As for intentional laser exposure to tissue, the MPE for skin was exceeded up to a factor of 18 in this study yet no tissue damage was observed in the form of tissue discoloration or tissue burning. The cumulative thermal dose CEM43 °C was used a metric for evaluating dangerous laser exposure to tissues in a clinical setting. Temperature differences observed in Fig. 7 over a 60 s laser exposure would not expose live muscle or adipose tissue to a thermal dose exceeding CEM43 °C = 5 min. This assessment has its limits since live tissue will have circulation of whole blood which has an absorption coefficient μa = 0.34–0.54 mm−1 at 785 nm.41 This absorption will increase temperature locally and increase the thermal dose on the interrogated area. Laser exposure to stagnant rat blood showed a difference of temperature that would exceed CEM43 °C > 5 min following ≥11 s of laser exposure from the system if added to the average basal temperature of 36.9 °C of mammals. Knowing that blood circulates through live tissue and dissipates heat, laser exposure to stagnant blood presents a worse-case scenario for a temperature increase following laser exposure at 785 nm. We add that anaesthesia of patients during surgical procedures usually causes a decrease in body temperature (<36.0 °C).42 The permissible thermal dose through laser exposure with the system would therefore be greater during surgical procedures. With these results, it is expected that in live tissues during surgery, temperature differences and total heat exposure to tissue following the system's laser exposure will be between what was observed in adipose/muscle tissue and stagnant blood.
We conclude that, in accordance with the literature, we can safely and intentionally exceed the MPE for skin set by the ANSI standard by a factor of 10.5 s/0.4 s = 26 when performing Raman imaging with this system in live tissue.
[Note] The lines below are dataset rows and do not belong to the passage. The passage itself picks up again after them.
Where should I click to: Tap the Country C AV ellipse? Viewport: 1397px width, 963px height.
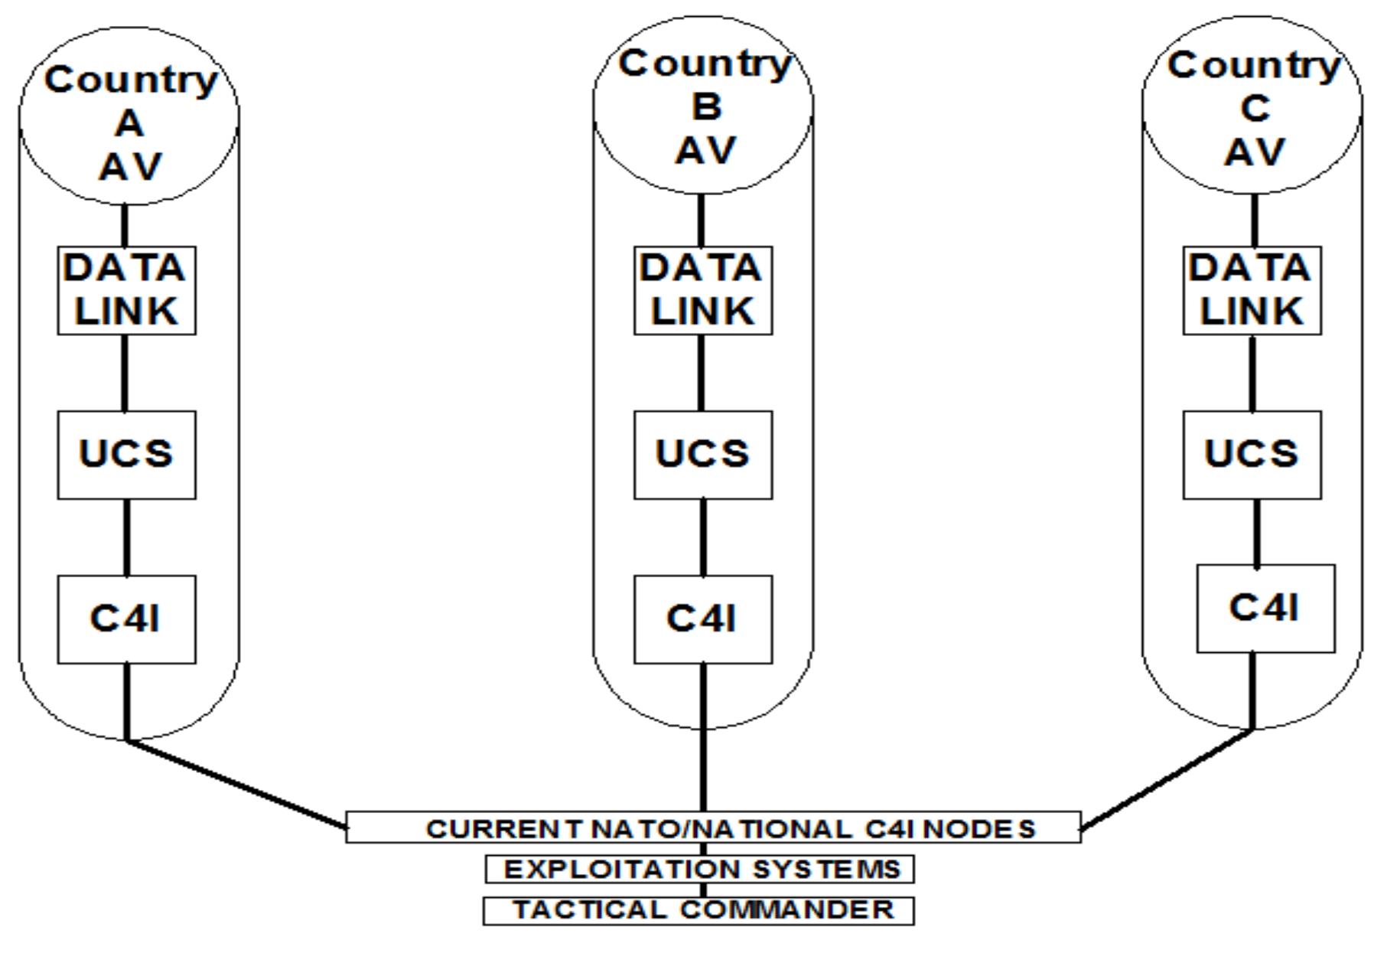1252,107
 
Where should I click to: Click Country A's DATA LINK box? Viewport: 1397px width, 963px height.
126,290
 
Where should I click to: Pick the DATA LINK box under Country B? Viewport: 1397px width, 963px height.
703,290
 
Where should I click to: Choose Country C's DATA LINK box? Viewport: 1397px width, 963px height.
1252,290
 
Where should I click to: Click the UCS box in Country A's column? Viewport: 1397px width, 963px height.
126,455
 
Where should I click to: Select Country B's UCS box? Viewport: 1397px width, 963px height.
703,455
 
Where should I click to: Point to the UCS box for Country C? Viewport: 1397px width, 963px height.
1252,455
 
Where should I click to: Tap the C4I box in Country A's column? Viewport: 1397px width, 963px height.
126,619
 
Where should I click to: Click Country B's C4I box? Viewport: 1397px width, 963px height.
703,619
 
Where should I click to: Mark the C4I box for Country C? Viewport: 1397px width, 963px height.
1265,609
We are further confident with this assessment since our experiment was conducted in a worse-case scenario due to the absence of blood flow in the interrogated blood sample of this study, as opposed to live tissue, where heat transfer occurs by convection from blood perfusion.43 Additionally, a cooling effect from cold air blown onto the tissue could help control local temperature increase such as in some laser therapies in skin.44 The observed temperature differences observed are therefore much higher than one would expect in an in vivo setting. When intentionally exceeding the ANSI MPE for skin in a clinical setting, we recommend monitoring the surface temperature to assess and ensure that heat generated by laser exposure to tissues never exceeds known safe CEM43 °C.